Work item >> Under this line are the records; write out word for word the part that begins at the line containing "Сроки доставки (46, 2145)" and ends at the line containing "Весь каталог (30, 2422)", and no more.

Provided data >>
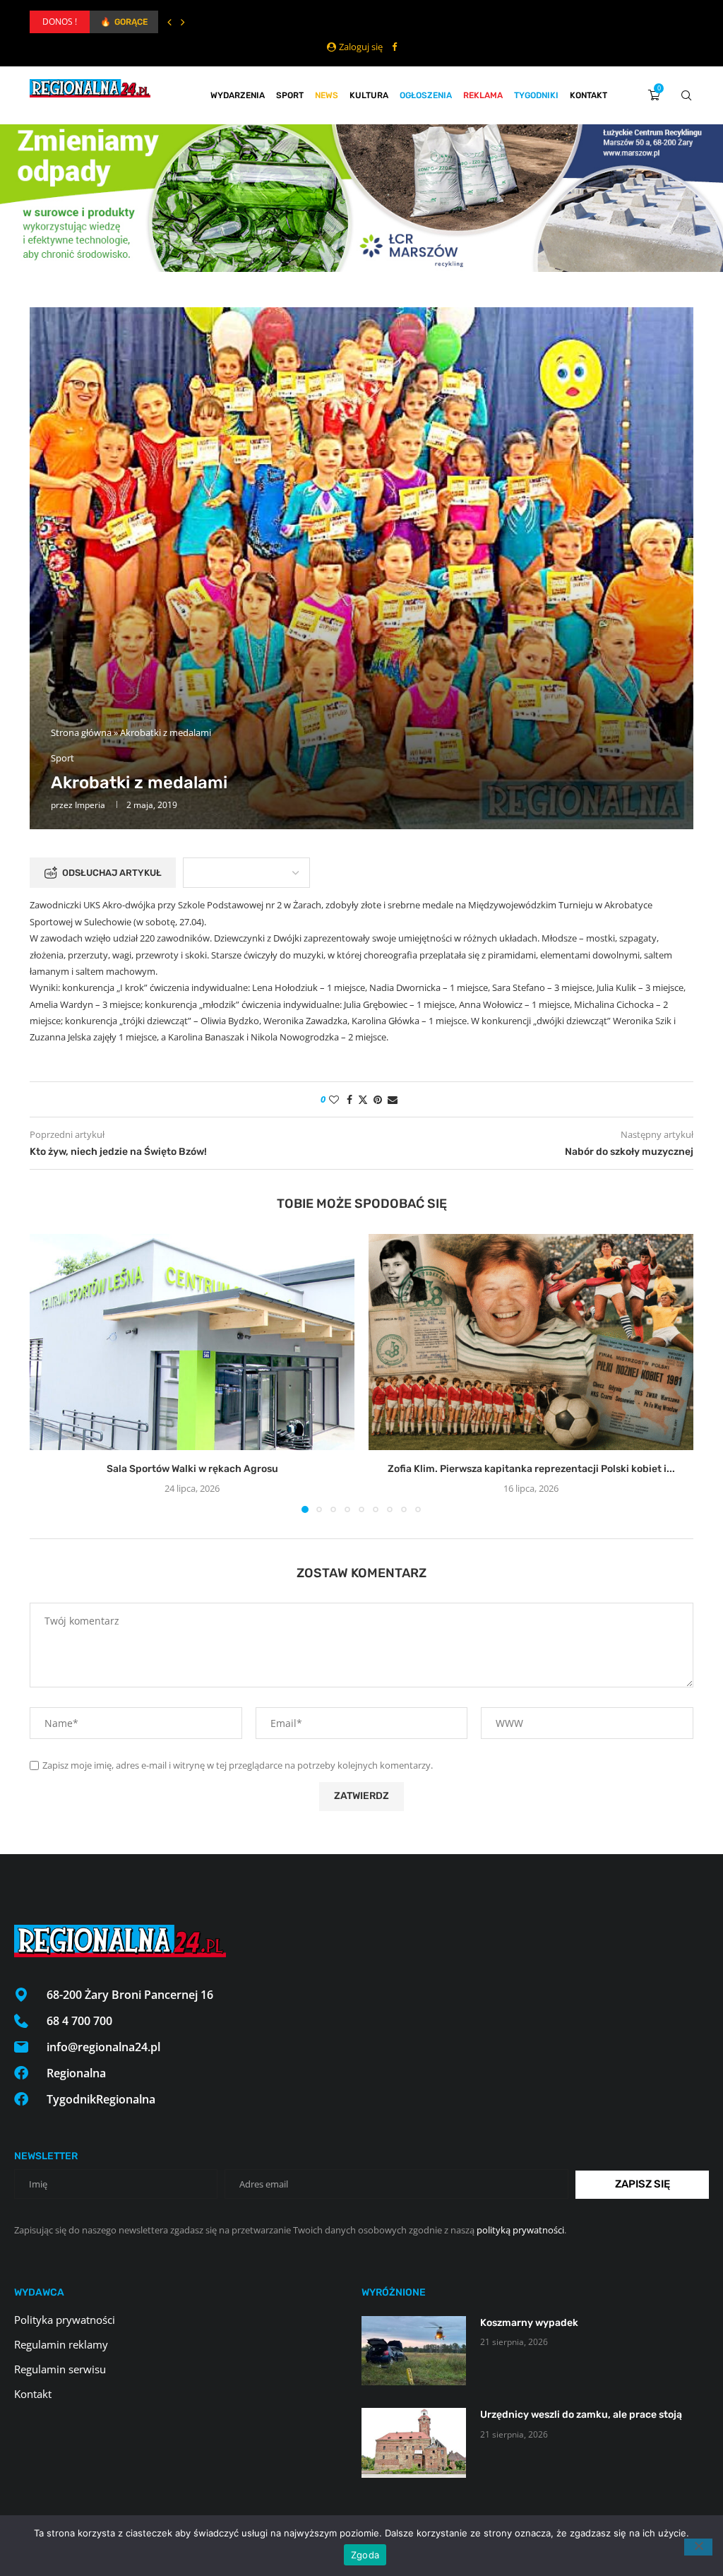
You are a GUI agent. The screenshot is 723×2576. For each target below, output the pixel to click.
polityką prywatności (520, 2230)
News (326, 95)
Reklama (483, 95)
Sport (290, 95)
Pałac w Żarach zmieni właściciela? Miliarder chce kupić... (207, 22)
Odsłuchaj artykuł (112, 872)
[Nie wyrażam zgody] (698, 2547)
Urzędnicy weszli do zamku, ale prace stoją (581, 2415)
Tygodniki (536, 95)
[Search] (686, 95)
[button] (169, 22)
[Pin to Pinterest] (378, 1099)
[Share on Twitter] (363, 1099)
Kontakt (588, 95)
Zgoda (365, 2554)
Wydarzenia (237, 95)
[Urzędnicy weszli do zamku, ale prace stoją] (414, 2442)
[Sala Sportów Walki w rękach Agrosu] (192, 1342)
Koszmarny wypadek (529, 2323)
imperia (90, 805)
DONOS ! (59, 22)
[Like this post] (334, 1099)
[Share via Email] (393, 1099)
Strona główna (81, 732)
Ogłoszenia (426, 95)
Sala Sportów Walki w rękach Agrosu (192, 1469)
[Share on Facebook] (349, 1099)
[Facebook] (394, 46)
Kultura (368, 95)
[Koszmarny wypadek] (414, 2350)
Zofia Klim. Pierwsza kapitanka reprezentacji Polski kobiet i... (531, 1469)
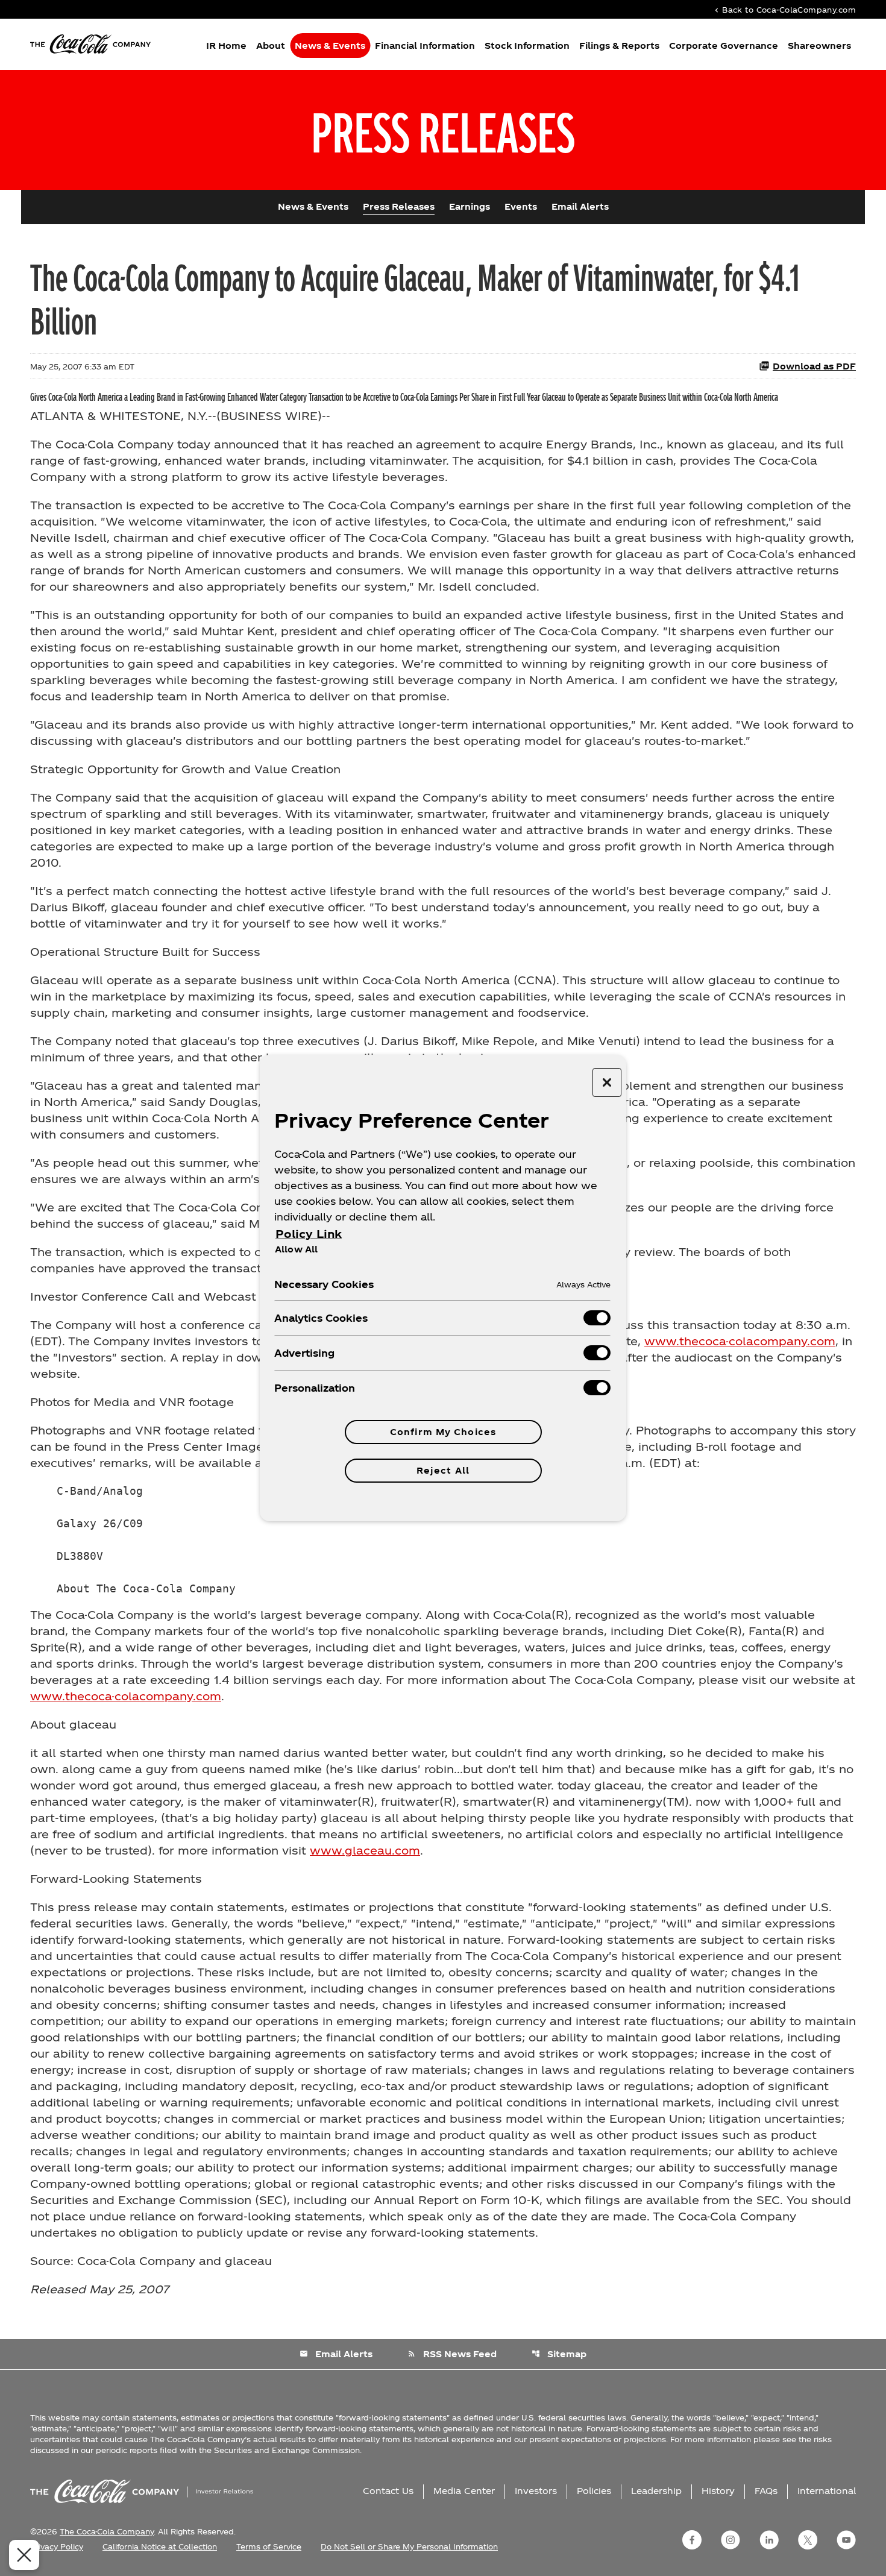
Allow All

---

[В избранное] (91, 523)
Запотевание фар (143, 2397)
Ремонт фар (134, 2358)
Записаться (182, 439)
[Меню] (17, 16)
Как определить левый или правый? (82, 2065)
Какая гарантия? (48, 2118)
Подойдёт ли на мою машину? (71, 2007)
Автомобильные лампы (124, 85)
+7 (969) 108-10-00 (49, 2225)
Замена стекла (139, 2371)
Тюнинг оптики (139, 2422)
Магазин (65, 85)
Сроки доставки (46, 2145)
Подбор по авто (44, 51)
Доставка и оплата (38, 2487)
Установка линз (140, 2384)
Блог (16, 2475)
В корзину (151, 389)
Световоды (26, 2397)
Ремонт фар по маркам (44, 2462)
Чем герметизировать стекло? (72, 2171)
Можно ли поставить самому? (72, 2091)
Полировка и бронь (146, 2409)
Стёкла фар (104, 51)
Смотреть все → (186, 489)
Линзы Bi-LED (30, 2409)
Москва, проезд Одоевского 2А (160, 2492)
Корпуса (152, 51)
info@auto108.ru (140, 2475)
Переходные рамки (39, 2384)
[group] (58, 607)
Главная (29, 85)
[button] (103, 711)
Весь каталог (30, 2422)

Output of the exercise >>
Сроки доставки (46, 2145)
Подбор по авто (44, 51)
Доставка и оплата (38, 2487)
Установка линз (140, 2384)
Блог (16, 2475)
В корзину (151, 389)
Световоды (26, 2397)
Ремонт фар по маркам (44, 2462)
Чем герметизировать стекло? (72, 2171)
Можно ли поставить самому? (72, 2091)
Полировка и бронь (146, 2409)
Стёкла фар (104, 51)
Смотреть все → (186, 489)
Линзы Bi-LED (30, 2409)
Москва, проезд Одоевского 2А (160, 2492)
Корпуса (152, 51)
info@auto108.ru (140, 2475)
Переходные рамки (39, 2384)
[group] (58, 607)
Главная (29, 85)
[button] (103, 711)
Весь каталог (30, 2422)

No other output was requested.